Married Moms Need Single Women
My memories of singleness are potent, but few. I was engaged at age twenty and married before I finished college. Still, I remember singleness. And I remember the thrill and horror of dating.
Singleness is more common, accepted, and in vogue today than it has ever been in American culture. I, for one, feel like cheering when I see single women who aren’t pining away, waiting for their life to begin with the entrance of a mythical man who will fulfill all their deepest longings. There is a man able to fulfill all our longings, but he isn’t mythical — and he arrived more than two thousand years ago.
But still many women find themselves single not by choice or calling. And regardless of whether you love your singleness or not, none of us was made to live alone. In the garden, God remedied the problem of aloneness by creating Eve for Adam. But if a man and woman complete each other, then who completes the single person?
Our instinct from Sunday school might arm us to immediately say, “Jesus!” But is that right? Is Jesus just the missing puzzle piece to an otherwise whole person? I don’t think so. Jesus doesn’t merely complete the incomplete; he utterly overcomes and swallows us up in himself — in his death and resurrection. We are made new and whole in Christ, not merely completed by him. So who does complete the single person?
As a married woman, I may seem like an unlikely candidate to answer, but I have one perspective to offer. I have had the humbling privilege of being loved, taught, discipled, and mothered by single women. I want to tell the stories. What I often hear regarding married people and single people is that families should make singles part of their lives — fold them in. I agree! But I also want to encourage families and couples to come under the mentorship and wisdom of singles. Don’t think that in order for them to be qualified as counselors and mentors, the single person has to have experienced the same things we have. Married people can invite godly singles to speak into their lives on any subject, even on marriage and parenting.
Joyce, Emily, and Julie
Not long after my husband and I started having children, Joyce invited me and a number of other young moms into her home. As I entered, I noticed how lovely and orderly everything was, how wonderfully the food smelled, how the table was set. As Joyce introduced herself and everyone settled in to a little chatter, my first impression was that this was clearly a woman I could learn from. She was kind, warm, and comfortable with people.
Later in our visit, I found myself telling Joyce about a challenge I was facing in parenting. She responded by saying, “I’ve never had children, so I don’t know if this will be helpful, but here’s what I’ve observed with my nieces and nephews.” This surprised me — even more surprising, that she had never been married. I hadn’t considered the possibility that the woman eager to take some green moms under her wing would be single. I am thankful she did.

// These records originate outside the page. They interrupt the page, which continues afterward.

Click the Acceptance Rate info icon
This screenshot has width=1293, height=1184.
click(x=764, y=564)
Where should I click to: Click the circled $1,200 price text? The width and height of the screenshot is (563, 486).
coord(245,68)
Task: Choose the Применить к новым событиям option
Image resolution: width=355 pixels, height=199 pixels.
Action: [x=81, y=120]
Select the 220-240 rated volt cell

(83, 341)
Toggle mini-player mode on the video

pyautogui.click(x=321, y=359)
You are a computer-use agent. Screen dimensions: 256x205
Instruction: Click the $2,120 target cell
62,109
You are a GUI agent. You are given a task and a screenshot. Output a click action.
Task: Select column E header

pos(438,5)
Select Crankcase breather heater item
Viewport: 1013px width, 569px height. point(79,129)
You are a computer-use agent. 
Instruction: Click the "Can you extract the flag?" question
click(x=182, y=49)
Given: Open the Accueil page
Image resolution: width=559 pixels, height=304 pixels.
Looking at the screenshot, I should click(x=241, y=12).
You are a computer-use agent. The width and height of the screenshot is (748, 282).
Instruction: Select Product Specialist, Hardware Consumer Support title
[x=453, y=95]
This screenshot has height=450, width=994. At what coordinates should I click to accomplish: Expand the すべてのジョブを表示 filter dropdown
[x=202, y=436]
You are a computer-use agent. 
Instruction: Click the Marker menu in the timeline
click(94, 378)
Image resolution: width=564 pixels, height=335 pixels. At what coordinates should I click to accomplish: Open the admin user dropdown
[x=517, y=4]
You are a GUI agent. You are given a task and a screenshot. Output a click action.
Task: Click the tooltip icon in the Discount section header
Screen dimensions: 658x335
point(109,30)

Emily is ten years younger than I am. I first got to know her when I started cold-calling families from our church directory desperate to find babysitters for the mass of children in our small group. She was in high school at the time, and she, along with her younger sisters, agreed to help. They faithfully served our small group for the next six years.
After Emily started college, I was in over my head with children, schooling, and everyday life. I asked her if she’d be interested in coming weekly to help me out. She agreed, and her commitment to the job was refreshingly reliable. She showed up and worked hard. She shared the knowledge, tips, and habits she’d learned from her mom — made all the more poignant when her mom passed away from cancer during her freshman year at college.
I learned a lot from Emily, including a better way to match socks. And that organizing can be simple. But most importantly, I learned about faithfulness — faithfulness to your commitments and faithfulness to God in the darkest of times.
My Aunt Julie has always been an integral part of my life. Her lifelong singleness has been a gift to us. I don’t say that to minimize the difficulty of it. Her singleness, coupled with her willingness to love us, warts and all, and take us under her wing, has been a type of auntly mothering that is as precious as it is unique.
When I watch my two-year-old son’s face light up at the sight of her, or see the older kids sprint to invade the privacy of her room, I’m thankful.
Holy (Single) Women Who Hope in God
And time would fail me to tell of Char, whose devotion to God and his people and the unreached around the world was a force that could topple kings and nations.
Or Great Aunt Ola, who at one hundred years old still would pray before a meal in Swedish, and never met a child who didn’t qualify as one of her “peanuts.”
Or Sue, a single mom who taught me how to pray and love others when I was a pesky teenager.
Or Lindsey, who loves our youngest son with special needs enough to expect more of him than I know to, and who uses her skills as a physical therapist to do good for others.
The faithful witness and example of these single women is beautiful. I have a lot to learn from sisters like these.
Who Will Complete You?
Single women are equipped to mother in practical real-life training ways and in spiritual discipling ways. The line between the two is not sharp. As a matter of fact, there is no line between the two — they spill over and envelope one another.
So, when a single woman asks, “Who completes me?” I hope you don’t find it a sad consolation when the rest of the body of Christ replies, “I do.” And you complete us, too. The married cannot say to the single, “I have no need of you.” Nor the single to the married (1 Corinthians 12:21).
The people in your town — members of your church — who are in Christ, are in him with you. And they need all that you are and have to offer, more than you may realize, for we are all members of one another (Romans 12:5) — married or unmarried, made new and whole by Jesus.